Among the entries below, find the line with "Nhật (28, 1485)", then quote it and each following line up to and including the line with "[Máy thủ dâm Deep", and nothing else.

======== The input

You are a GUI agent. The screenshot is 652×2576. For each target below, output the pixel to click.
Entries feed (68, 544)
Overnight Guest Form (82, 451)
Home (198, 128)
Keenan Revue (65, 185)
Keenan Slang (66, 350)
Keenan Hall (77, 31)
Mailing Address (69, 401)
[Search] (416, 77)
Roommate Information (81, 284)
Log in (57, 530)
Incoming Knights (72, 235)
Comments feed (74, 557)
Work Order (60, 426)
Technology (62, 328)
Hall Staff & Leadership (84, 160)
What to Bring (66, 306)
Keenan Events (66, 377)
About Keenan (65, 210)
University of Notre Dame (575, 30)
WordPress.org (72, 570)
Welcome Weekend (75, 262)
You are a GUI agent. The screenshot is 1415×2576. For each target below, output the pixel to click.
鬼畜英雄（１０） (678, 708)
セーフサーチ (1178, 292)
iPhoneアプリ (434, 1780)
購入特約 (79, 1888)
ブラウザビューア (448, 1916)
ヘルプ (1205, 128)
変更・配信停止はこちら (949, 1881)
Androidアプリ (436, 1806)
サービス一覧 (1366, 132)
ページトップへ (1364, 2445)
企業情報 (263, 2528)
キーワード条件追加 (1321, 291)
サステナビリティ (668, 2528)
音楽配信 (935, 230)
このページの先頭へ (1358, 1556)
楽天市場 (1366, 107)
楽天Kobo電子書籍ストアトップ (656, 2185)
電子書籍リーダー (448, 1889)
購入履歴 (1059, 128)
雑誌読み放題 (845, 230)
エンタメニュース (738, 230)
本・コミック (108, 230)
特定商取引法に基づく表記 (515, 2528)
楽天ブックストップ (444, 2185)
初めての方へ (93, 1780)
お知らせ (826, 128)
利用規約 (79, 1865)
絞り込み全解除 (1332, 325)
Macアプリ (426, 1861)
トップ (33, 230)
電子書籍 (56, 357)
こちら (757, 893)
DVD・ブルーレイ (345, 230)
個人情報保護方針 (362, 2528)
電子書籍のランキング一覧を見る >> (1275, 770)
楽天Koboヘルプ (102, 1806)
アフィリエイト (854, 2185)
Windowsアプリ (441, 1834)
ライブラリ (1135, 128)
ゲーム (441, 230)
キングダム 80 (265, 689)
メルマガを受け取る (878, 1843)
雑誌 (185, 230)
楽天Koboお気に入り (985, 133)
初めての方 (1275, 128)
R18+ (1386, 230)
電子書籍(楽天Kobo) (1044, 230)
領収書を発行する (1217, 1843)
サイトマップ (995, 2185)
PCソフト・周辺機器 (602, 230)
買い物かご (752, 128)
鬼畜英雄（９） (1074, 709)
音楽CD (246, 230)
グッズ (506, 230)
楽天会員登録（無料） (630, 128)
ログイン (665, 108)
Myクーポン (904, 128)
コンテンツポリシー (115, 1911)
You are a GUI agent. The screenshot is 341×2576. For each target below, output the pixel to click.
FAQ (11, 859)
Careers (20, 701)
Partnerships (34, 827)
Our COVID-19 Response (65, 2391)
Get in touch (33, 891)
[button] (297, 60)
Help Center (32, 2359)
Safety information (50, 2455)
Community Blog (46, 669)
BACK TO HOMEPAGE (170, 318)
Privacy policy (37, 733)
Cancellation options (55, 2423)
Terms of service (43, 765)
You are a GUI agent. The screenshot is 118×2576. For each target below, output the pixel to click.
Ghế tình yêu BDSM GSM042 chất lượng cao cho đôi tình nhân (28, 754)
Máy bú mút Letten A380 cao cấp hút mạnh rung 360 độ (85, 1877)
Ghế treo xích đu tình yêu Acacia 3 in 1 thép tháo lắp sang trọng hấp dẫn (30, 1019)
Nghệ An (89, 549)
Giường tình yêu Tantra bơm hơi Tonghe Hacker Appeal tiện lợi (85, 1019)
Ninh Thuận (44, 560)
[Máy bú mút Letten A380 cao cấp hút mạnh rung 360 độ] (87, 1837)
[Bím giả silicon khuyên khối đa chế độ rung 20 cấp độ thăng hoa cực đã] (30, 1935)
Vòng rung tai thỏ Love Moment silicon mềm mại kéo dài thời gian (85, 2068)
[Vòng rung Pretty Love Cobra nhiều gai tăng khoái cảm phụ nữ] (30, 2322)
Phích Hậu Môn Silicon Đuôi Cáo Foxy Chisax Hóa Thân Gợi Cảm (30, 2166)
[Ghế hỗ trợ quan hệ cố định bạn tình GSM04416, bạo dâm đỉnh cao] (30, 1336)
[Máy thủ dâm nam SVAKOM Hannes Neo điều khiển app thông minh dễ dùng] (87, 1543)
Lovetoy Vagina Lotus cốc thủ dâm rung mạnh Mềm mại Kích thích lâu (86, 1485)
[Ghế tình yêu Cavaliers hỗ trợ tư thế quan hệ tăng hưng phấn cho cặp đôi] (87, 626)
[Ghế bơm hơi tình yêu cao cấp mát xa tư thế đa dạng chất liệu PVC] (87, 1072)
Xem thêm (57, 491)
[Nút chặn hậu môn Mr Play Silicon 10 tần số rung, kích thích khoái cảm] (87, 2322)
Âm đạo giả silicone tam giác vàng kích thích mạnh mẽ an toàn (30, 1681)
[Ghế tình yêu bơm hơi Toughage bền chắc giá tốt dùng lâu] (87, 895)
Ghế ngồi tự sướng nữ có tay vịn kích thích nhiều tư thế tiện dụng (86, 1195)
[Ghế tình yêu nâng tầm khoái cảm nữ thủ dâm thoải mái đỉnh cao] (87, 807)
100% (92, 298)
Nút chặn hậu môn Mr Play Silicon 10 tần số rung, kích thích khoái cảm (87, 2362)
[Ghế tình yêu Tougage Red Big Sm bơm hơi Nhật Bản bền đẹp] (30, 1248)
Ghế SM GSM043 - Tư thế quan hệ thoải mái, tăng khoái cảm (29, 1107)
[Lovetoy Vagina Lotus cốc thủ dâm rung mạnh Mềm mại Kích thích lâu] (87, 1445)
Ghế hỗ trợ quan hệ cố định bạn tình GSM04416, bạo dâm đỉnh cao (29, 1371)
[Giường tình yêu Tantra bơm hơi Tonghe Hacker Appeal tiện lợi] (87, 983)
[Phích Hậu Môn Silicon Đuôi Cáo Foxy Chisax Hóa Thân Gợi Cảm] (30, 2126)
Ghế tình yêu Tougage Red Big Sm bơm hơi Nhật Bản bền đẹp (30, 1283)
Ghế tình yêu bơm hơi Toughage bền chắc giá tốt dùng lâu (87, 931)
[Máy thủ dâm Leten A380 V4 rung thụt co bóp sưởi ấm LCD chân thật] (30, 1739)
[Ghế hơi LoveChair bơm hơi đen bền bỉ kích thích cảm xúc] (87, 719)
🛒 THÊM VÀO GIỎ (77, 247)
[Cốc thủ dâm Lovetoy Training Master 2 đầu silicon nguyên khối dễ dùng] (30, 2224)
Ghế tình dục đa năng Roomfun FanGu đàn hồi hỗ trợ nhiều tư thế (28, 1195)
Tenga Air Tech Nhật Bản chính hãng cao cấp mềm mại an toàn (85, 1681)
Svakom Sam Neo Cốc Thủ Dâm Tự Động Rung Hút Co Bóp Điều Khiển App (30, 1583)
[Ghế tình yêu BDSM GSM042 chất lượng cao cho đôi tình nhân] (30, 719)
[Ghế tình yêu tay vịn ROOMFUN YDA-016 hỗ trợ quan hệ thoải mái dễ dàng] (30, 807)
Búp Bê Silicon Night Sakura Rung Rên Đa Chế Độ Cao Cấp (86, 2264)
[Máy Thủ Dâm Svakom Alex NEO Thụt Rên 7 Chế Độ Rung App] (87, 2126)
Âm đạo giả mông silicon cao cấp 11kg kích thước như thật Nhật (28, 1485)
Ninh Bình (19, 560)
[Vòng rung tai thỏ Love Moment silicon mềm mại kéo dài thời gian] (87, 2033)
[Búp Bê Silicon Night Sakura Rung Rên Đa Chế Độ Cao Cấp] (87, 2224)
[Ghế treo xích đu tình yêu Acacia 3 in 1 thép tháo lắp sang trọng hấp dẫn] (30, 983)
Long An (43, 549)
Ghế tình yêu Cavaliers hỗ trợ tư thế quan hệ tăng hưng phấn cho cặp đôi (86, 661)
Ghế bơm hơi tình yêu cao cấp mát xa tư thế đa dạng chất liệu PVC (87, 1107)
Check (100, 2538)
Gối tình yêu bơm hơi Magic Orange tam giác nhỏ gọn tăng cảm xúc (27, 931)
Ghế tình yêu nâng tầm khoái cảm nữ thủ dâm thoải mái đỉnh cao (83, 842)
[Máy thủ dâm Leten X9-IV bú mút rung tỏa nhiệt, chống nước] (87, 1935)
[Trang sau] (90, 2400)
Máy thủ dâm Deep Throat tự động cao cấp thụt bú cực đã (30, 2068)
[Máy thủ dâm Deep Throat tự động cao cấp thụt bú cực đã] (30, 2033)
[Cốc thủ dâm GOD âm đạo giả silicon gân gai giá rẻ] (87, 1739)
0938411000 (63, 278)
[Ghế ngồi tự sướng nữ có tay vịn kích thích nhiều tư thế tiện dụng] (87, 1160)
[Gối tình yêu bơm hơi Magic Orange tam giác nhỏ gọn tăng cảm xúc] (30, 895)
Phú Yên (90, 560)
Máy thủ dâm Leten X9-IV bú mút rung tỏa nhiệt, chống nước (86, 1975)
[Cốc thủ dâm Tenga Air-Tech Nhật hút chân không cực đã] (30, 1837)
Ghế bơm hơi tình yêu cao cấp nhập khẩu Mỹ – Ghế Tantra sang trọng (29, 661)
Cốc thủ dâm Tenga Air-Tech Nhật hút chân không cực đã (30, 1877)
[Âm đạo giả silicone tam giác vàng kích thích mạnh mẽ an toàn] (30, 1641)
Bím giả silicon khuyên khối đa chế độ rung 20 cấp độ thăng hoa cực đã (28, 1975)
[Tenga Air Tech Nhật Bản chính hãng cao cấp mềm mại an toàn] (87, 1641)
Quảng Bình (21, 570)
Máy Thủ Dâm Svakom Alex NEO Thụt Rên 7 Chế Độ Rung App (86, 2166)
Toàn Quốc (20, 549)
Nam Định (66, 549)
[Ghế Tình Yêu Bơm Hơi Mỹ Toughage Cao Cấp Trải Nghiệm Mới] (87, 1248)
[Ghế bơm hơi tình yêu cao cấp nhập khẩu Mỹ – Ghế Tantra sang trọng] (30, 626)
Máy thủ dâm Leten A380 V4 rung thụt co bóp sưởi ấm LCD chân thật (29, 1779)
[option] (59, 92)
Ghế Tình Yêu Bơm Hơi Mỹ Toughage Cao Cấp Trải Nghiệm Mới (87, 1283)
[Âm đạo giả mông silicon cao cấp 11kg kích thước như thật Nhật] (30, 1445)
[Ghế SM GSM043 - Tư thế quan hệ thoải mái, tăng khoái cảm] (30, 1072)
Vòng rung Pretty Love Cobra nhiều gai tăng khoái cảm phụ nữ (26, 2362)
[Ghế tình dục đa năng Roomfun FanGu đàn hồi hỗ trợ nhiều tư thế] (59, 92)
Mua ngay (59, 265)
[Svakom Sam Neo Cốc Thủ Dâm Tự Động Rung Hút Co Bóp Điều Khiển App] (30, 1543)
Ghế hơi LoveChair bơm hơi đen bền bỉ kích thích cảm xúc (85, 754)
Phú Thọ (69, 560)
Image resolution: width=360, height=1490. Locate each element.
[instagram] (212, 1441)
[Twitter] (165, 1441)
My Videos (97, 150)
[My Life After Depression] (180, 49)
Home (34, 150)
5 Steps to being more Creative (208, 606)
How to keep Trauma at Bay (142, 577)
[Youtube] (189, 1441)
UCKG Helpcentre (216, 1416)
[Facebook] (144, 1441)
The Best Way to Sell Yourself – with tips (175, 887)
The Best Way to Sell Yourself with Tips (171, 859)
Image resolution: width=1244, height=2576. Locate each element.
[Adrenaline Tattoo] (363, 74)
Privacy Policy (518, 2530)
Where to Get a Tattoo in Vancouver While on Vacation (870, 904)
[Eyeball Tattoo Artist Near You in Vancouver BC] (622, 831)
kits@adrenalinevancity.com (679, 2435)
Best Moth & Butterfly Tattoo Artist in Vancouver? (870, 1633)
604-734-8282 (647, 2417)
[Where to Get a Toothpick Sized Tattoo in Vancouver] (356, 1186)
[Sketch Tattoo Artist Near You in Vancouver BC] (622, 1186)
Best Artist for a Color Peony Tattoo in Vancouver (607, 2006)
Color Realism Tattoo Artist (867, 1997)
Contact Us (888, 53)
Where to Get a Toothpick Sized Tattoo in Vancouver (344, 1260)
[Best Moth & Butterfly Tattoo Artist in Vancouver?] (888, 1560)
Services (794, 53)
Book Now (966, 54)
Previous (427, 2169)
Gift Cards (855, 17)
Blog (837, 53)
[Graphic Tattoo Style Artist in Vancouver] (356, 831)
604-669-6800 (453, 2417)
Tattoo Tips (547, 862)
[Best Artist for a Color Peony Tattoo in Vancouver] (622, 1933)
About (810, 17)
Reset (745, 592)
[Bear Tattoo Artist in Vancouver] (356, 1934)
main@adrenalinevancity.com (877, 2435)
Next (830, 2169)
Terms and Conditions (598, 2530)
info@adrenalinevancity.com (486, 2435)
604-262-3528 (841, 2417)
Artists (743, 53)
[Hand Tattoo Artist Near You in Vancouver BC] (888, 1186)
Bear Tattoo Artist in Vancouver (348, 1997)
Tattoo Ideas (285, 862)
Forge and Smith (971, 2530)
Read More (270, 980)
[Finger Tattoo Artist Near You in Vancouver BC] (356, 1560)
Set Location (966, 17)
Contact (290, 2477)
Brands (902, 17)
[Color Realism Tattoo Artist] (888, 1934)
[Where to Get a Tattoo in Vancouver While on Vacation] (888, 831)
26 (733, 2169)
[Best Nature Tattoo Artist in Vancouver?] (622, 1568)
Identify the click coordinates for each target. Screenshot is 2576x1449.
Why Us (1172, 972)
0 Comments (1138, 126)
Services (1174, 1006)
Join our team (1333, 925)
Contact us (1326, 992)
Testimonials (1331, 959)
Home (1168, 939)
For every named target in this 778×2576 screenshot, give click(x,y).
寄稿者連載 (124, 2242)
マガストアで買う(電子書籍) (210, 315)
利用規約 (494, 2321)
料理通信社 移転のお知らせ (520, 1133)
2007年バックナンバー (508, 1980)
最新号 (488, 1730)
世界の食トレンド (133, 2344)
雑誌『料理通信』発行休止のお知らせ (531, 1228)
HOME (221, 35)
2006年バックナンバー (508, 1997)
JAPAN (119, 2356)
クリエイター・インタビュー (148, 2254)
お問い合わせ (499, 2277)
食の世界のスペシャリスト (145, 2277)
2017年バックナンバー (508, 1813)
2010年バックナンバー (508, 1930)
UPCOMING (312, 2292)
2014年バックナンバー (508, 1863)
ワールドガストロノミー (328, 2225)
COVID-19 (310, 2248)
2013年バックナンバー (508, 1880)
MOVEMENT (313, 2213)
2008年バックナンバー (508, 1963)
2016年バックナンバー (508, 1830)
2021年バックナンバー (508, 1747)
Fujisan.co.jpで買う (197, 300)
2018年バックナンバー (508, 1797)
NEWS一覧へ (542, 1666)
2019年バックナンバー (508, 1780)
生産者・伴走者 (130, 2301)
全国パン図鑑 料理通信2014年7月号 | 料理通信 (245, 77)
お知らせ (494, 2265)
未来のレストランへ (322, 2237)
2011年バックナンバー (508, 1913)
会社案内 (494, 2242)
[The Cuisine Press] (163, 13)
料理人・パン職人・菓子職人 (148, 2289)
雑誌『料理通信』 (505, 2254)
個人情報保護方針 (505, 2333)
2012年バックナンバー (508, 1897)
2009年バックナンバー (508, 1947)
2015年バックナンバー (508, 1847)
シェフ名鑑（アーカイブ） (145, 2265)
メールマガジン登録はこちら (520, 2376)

================

Solution:
Âm đạo giả mông silicon cao cấp 11kg kích thước như thật Nhật (28, 1485)
Ninh Bình (19, 560)
[Vòng rung tai thỏ Love Moment silicon mềm mại kéo dài thời gian] (87, 2033)
[Búp Bê Silicon Night Sakura Rung Rên Đa Chế Độ Cao Cấp] (87, 2224)
[Ghế treo xích đu tình yêu Acacia 3 in 1 thép tháo lắp sang trọng hấp dẫn] (30, 983)
Long An (43, 549)
Ghế tình yêu Cavaliers hỗ trợ tư thế quan hệ tăng hưng phấn cho cặp đôi (86, 661)
Ghế bơm hơi tình yêu cao cấp mát xa tư thế đa dạng chất liệu PVC (87, 1107)
Check (100, 2538)
Gối tình yêu bơm hơi Magic Orange tam giác nhỏ gọn tăng cảm xúc (27, 931)
Ghế tình yêu nâng tầm khoái cảm nữ thủ dâm thoải mái đỉnh cao (83, 842)
[Máy thủ dâm Leten X9-IV bú mút rung tỏa nhiệt, chống nước] (87, 1935)
[Trang sau] (90, 2400)
Máy thủ dâm Deep Throat tự động cao cấp thụt bú cực đã (30, 2068)
[Máy thủ dâm Deep Throat tự động cao cấp thụt bú cực đã] (30, 2033)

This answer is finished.